After being put into hibernation in 2011, it was reactivated in 2013, continuing under the mission name NEOWISE, a name that is meaningful in two ways: It is both short for Near-Earth Object Wide-Field Infrared Survey Explorer and describes the main function, but it also symbolizes the new life of WISE with the addition of the prefix Neo. Since the depletion of the coolant in 2010, giving WISE a “new” life became necessary, because only two of the initial four infrared detectors were still functioning, making a continuation of the original mission impossible– but it still provided enough data for a new one. 
The space telescope’s new primary role was that of an asteroid and comet hunter and as such it discovered around 3,000 Near-earth objects. Among them was its namesake, the comet NEOWISE.

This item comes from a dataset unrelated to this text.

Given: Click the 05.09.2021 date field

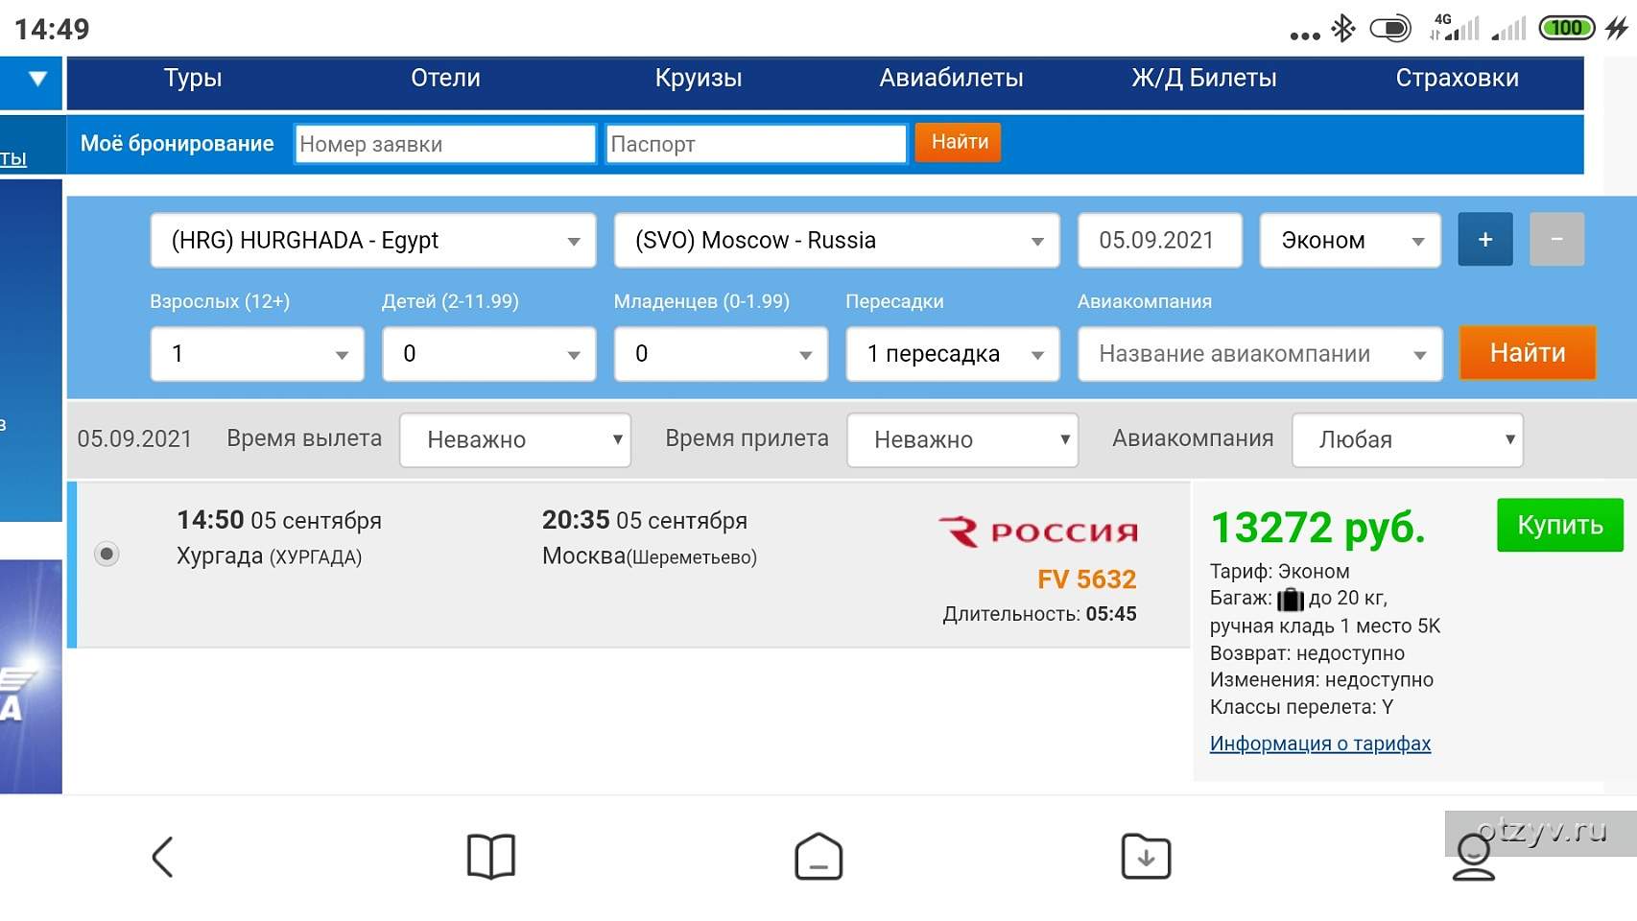Looking at the screenshot, I should click(1159, 241).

However, on August 8th 2024, NEOWISE was decommissioned. This is due to the fact that it does not have any kind of propulsion engine and instead relies on a stable orbit– an orbit that is now becoming unstable because of solar activity. During the solar maximum, activities such as solar flares are heating Earth's upper atmosphere, which expands and drags satellites like NEOWISE, causing it to drop lower and lower. Predictions say that in early 2025 NEOWISE will finally burn up in our atmosphere, which we may observe as a shooting star in the sky.
NEOWISE’s story is one of great success with enough data collected to provide the scientific community for decades, and it laid important groundwork in protecting Earth and its inhabitants; a legacy that will be continued by the NEO Surveyor, expected to launch in 2027.